ChristianBergler / ORCA-CLEAN

ORCA-CLEAN: A Deep Denoising Toolkit for Killer Whale Communication
GNU General Public License v3.0
10 stars 4 forks source link

ORCA-CLEAN

ORCA-CLEAN: A Deep Denoising Toolkit for Killer Whale Communication

General Description

ORCA-CLEAN, is a deep denoising network designed for denoising of killer whale (Orcinus Orca) underwater recordings, not requiring any clean ground-truth samples, in order to improve the interpretation and analysis of bioacoustic signals by biologists and various machine learning algorithms.
ORCA-CLEAN was trained exclusively on killer whale signals resulting in a significant signal enhancement. To show and prove the transferability, robustness and generalization of ORCA-CLEAN even more, a deep denoising was also conducted for bird sounds (Myiopsitta monachus) and human speech.

Reference

If ORCA-CLEAN is used for your own research please cite the following publication: ORCA-CLEAN: A Deep Denoising Toolkit for Killer Whale Communication (https://www.isca-speech.org/archive/interspeech_2020/bergler20_interspeech.html)

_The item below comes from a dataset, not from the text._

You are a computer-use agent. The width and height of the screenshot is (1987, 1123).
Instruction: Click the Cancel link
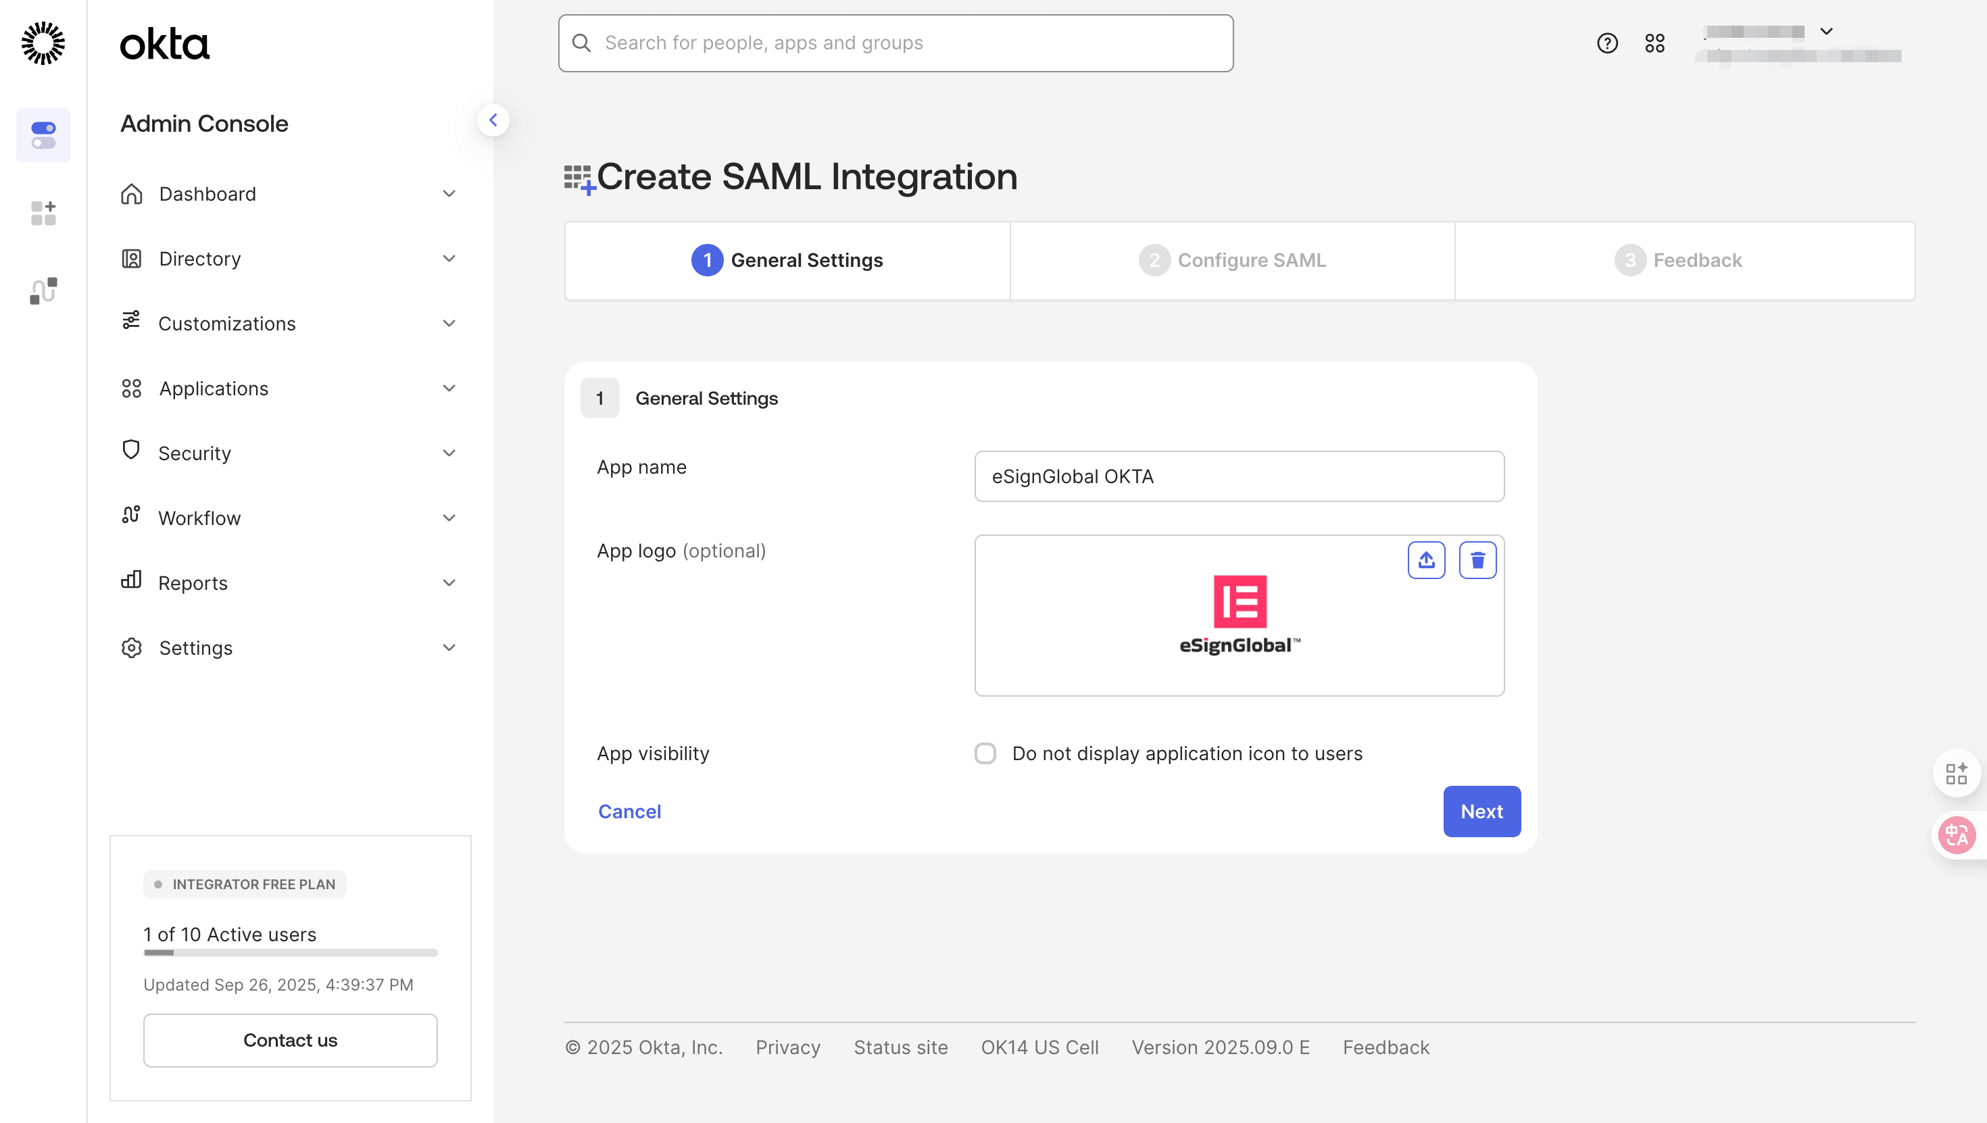click(x=629, y=811)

@inproceedings{Bergler-OC-2020,
  author={Christian Bergler and Manuel Schmitt and Andreas Maier and Simeon Smeele and Volker Barth and Elmar Nöth},
  title={ORCA-CLEAN: A Deep Denoising Toolkit for Killer Whale Communication},
  year=2020,
  booktitle={Proc. Interspeech 2020},
  pages={1136--1140},
  doi={10.21437/Interspeech.2020-1316},
  url={http://dx.doi.org/10.21437/Interspeech.2020-1316}
}

License

GNU GENERAL PUBLIC LICENSE, Version 3, 29 June 2007 (GNU GPLv3)

General Information

Manuscript Title: ORCA-CLEAN: A Deep Denoising Toolkit for Killer Whale Communication. The following link will provide all original/denoised sound examples (killer whales, birds, and human speech), listed in the paper. All spectrograms can be viewed visually and/or listened to directly.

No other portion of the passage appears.